Madre Gertrud però aveva uno spiccato senso del dovere, e non riteneva che la festività imminente, pur cruciale per la religione cattolica, togliesse l’intero spazio alla missione che la sua scuola le aveva affidato: educare, insegnare, istruire dei bambini.
Così, tra un inno e l’altro, in terza C si continuava a fare grammatica.
Ma, suore o no, tedesche o no, sempre di bambini in vista di vacanze natalizie si trattava. E dunque, era d’obbligo addolcire la fatica dello studio con un diversivo allegro: la gara delle voci verbali.
“Passato prossimo di avere?” Foresta di braccia alzate, trenta bambini pronti a gridare la risposta esatta e salire, di conseguenza, un gradino nella ambita considerazione di madre Gertrud.
I più bravi già si distinguevano, era sempre la mano dei soliti tre o quattro a scattare in aria per prima, conquistando il diritto a trionfare. Ma la gara era organizzata con cura teutonica e la difficoltà delle domande, senza dare tanto nell’occhio, cresceva col passare dei minuti.
C’era un bambino che tutti sapevano essere destinato alla vittoria. Non solo oggi, non nella gara dei verbi, ma negli anni a venire, nella vita intera che si intuiva per lui essere una lunga cavalcata di successi. Si chiamava Pierluigi Santaniello e aveva il physique du rôle del vincitore: sorriso smagliante, piglio sicuro, occhiali precoci che però non guastavano l’insieme brillante, anzi, ne esaltavano fin da ora l’ineluttabile futuro da prestigioso accademico, serio ma illuminato, rigoroso ma aperto alla modernità.
“E ora, bambini, la domanda finale. La domanda che riguarda più da vicino il Bambinello, Nostro Signore, nel giorno, ormai vicinissimo, che ci apprestiamo tutti a festeggiare tutti davanti al santo presepe. Passato remoto di nascere, terza persona!”
Perplessità in aula. Poche braccia si alzano, più che altro outsider in cerca del finale a sorpresa, il colpaccio che potesse rimettere in piedi un risultato ormai compromesso.
“Nasse?” “Era nato?” Si sentì addirittura un “aveva nato” che suscitò nella maggioranza un brivido di sconforto infantile.
Santaniello stavolta si era preso il tempo di riflettere. Passata la raffica degli strafalcioni, la sua mano si alzò sicura, al momento giusto per chiudere il conto in modo definitivo. Il copione si stava concludendo nel modo che già tutti i piccoli presenti conoscevano dall’inizio, con la deposizione dell’alloro sulla testolina del predestinato.
“Nascè!” declamò Santaniello a voce chiara e volume sostenuto.

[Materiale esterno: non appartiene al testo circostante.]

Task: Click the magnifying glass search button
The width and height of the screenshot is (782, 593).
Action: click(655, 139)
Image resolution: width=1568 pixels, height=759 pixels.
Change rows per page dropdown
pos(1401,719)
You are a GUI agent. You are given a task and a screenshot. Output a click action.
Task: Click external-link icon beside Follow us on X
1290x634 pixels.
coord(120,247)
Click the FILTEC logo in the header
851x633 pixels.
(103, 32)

Silenzio. Sconcerto generale. Bambini indecisi tra la delusione e il sottile, inconfessabile piacere di vedere forse, ancora non si sa, la sconfitta impensabile del favorito.

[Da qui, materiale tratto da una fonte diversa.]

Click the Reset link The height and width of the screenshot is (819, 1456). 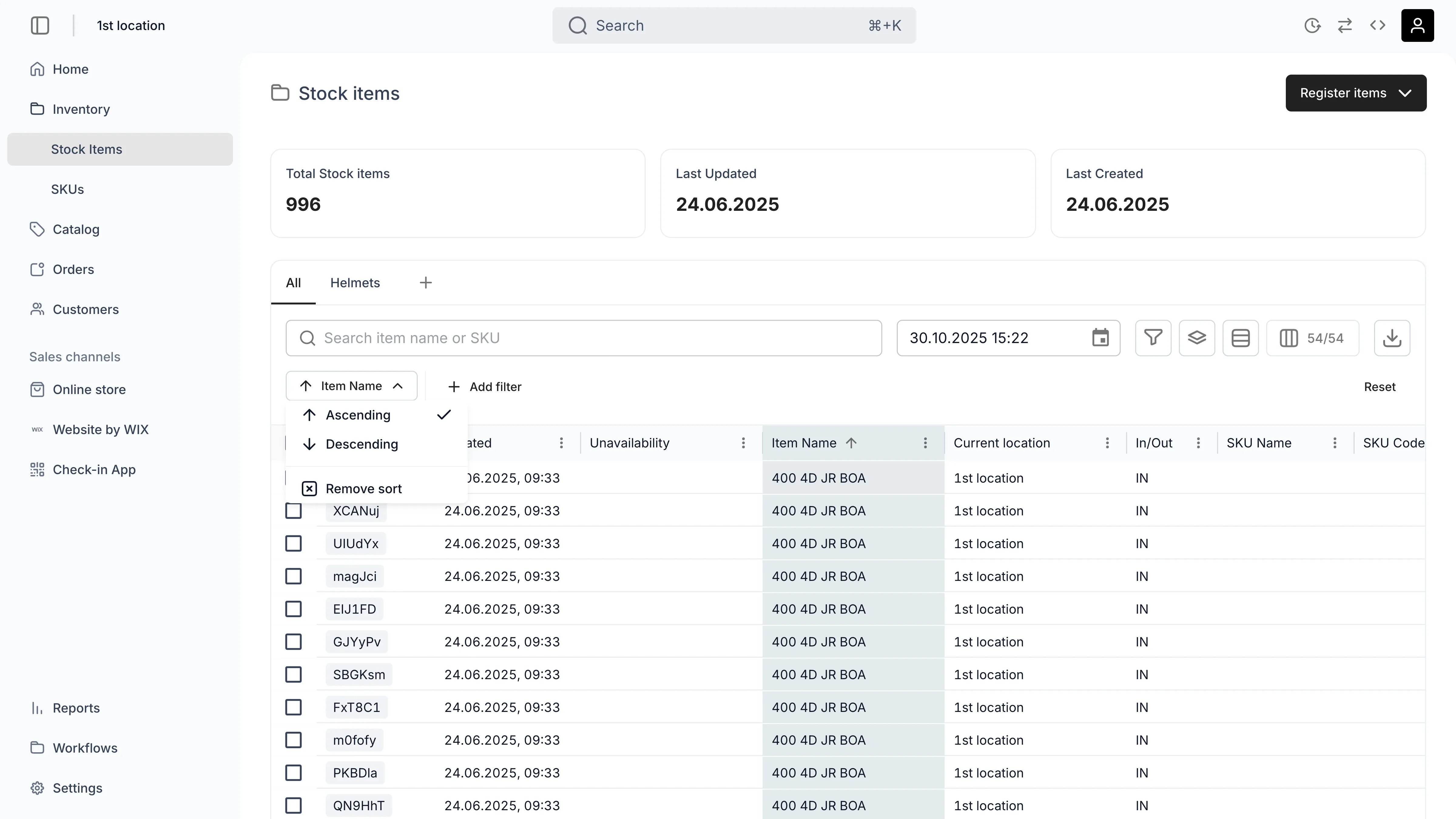coord(1379,387)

Non dimenticherò mai lo smarrimento negli occhi, freddi e azzurrissimi di madre Gertrud, costretta a constatare che aveva fallito il suo compito, che nessuno dei suoi piccoli allievi era stato in grado di azzeccare la risposta giusta.
Ma state tranquilli, quell’anno Gesù Bambino nacque lo stesso. All’insaputa di tutti.